--- START ---

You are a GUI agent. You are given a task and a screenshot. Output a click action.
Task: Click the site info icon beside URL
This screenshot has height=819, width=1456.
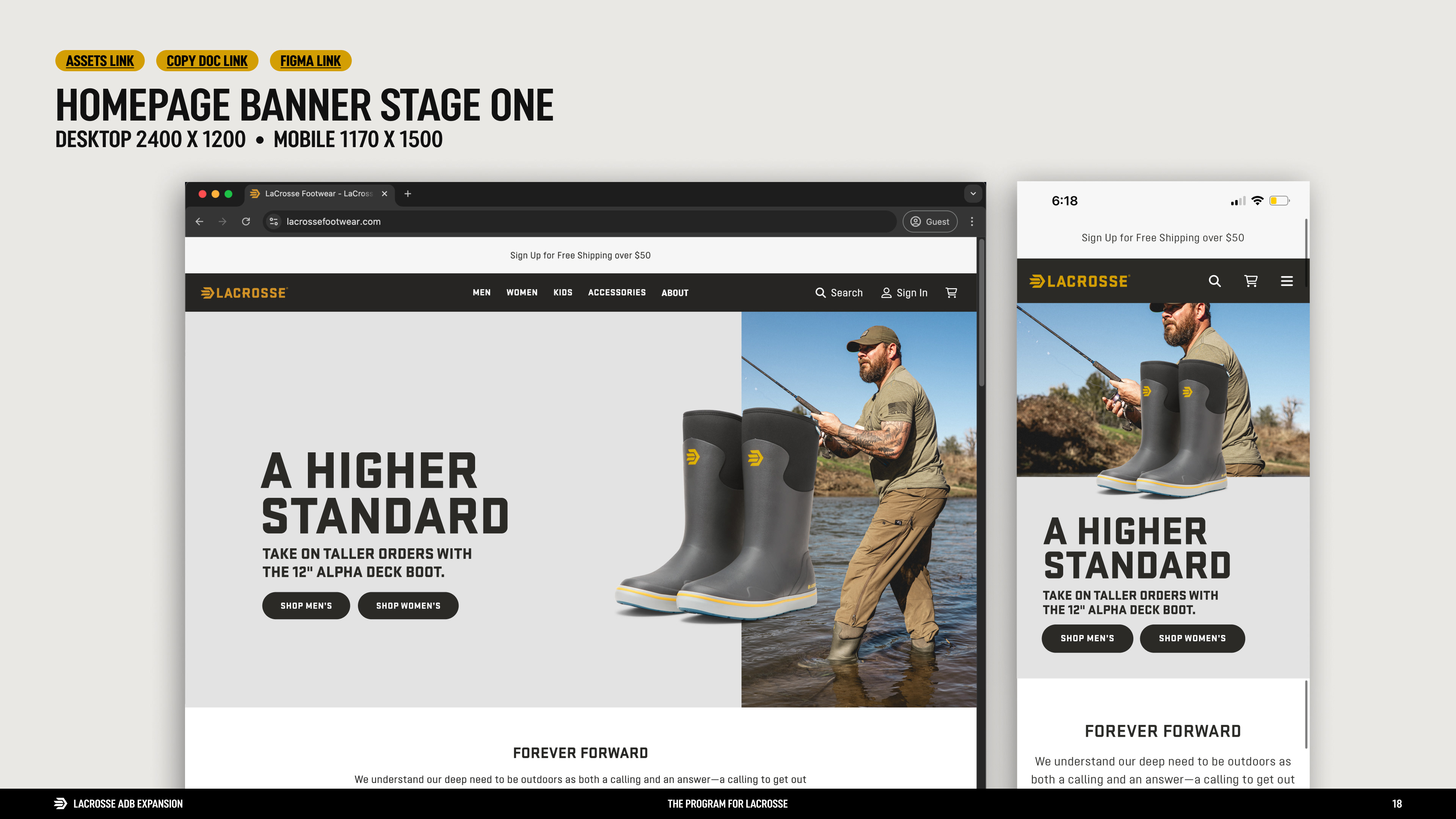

--- END ---
--- START ---

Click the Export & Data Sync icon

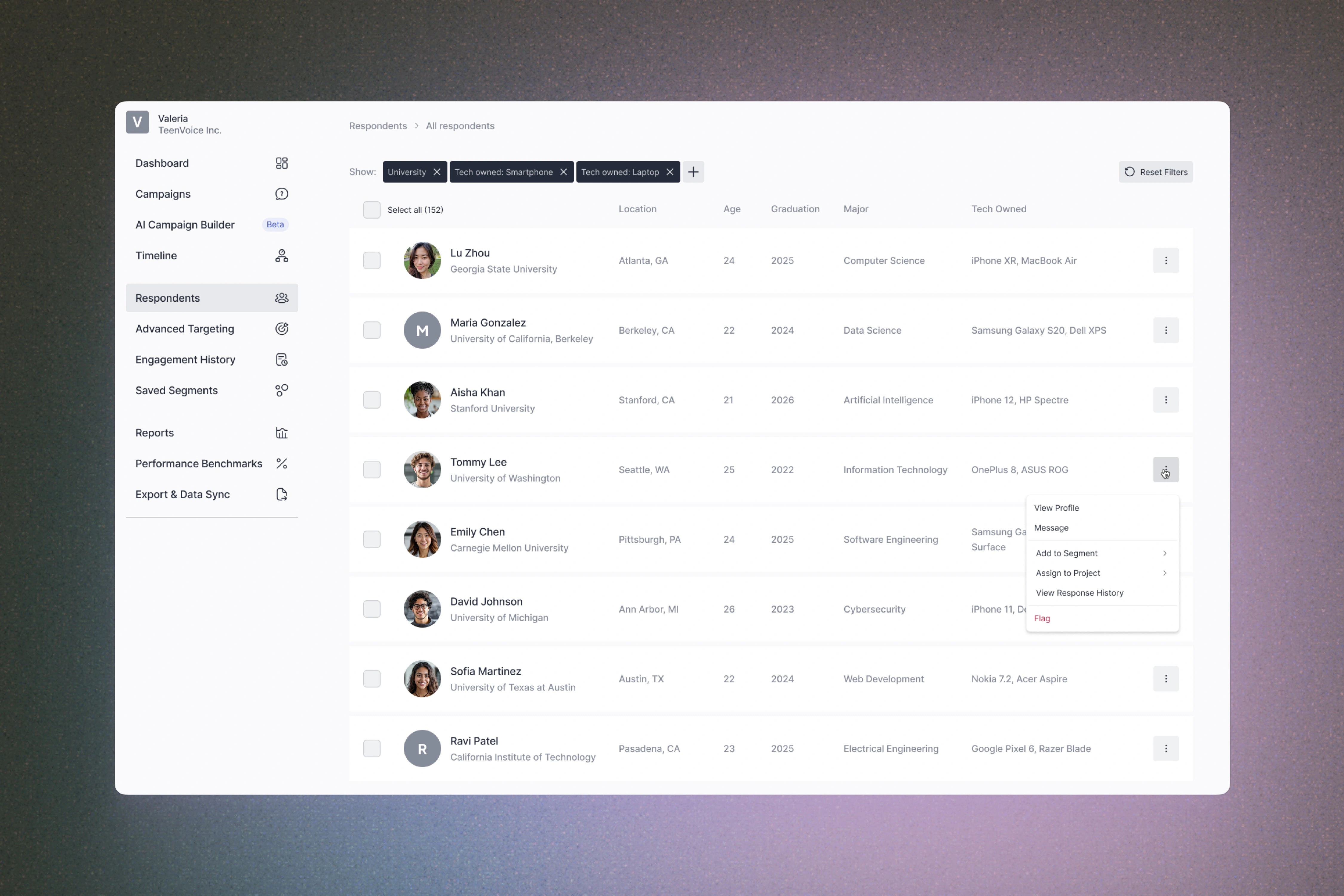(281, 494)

--- END ---
--- START ---

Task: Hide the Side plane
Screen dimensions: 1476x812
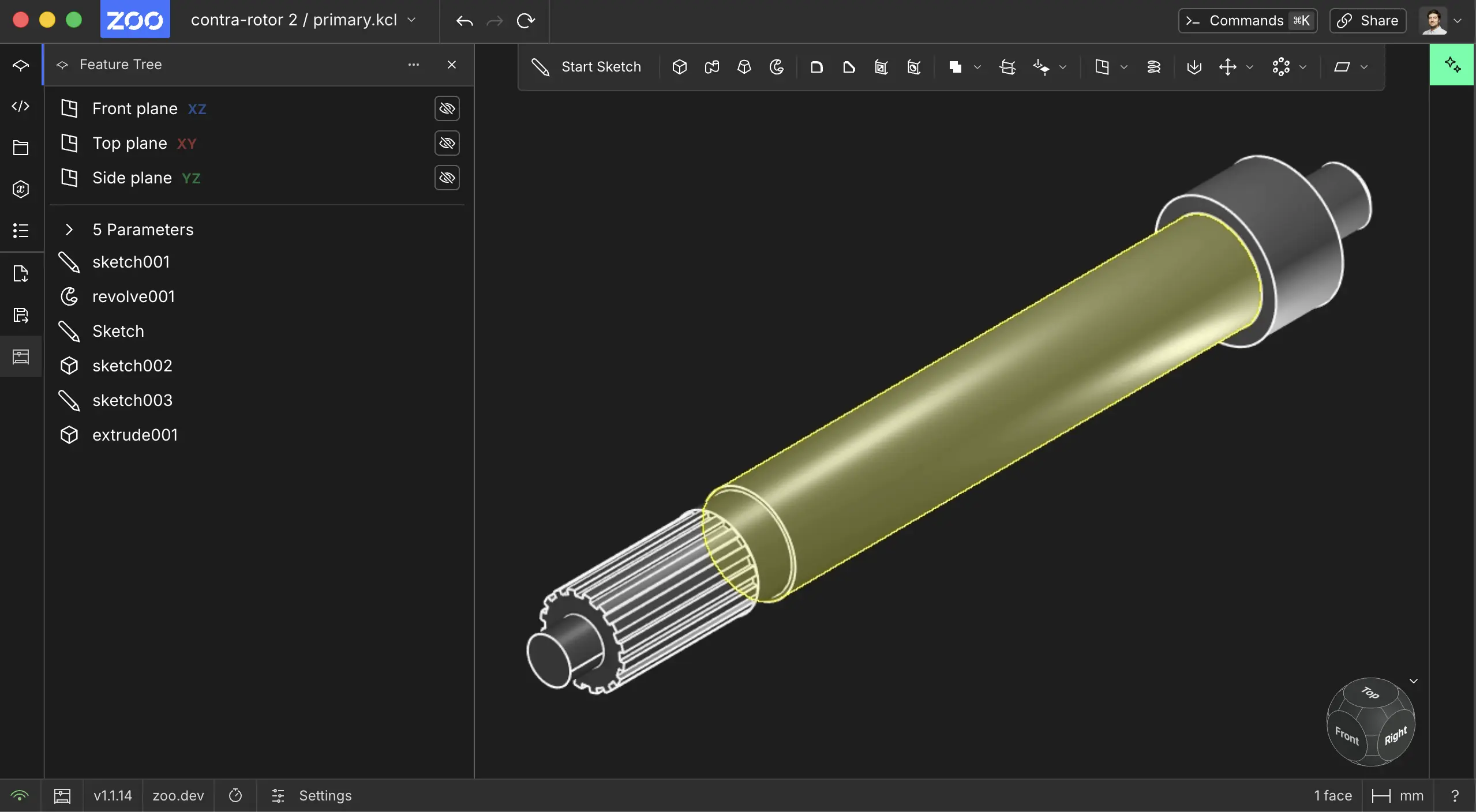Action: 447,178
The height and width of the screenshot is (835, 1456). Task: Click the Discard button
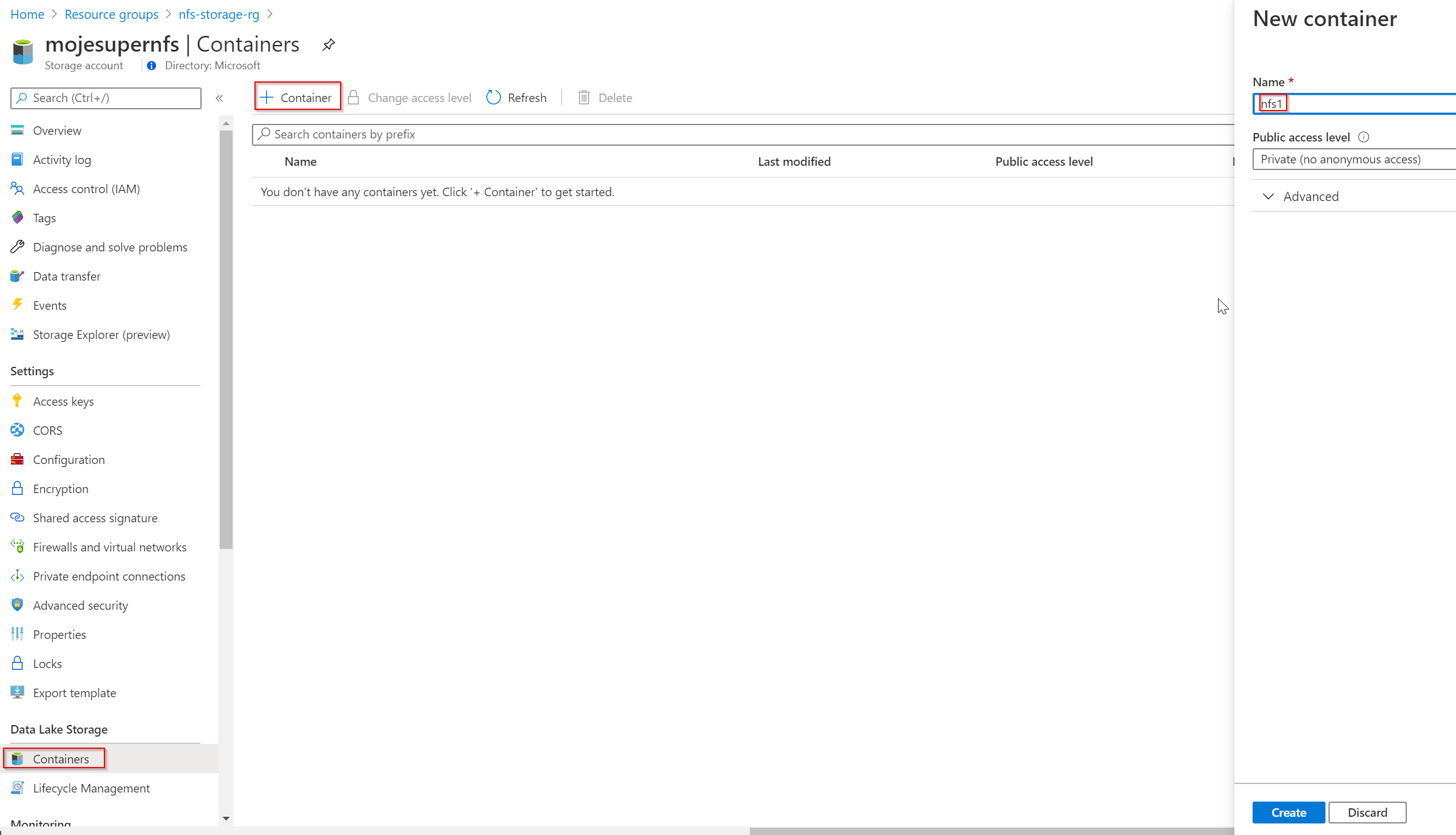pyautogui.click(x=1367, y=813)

--- END ---

• [Problem]
Only one stretch of the records above is wanted: the lines between the one holding "You are a GUI" and the one holding "This screenshot has height=819, width=1456.", inclusive, reproduced exactly.

• [Result of the task]
You are a GUI agent. You are given a task and a screenshot. Output a click action.
Task: Click the site info icon beside URL
This screenshot has height=819, width=1456.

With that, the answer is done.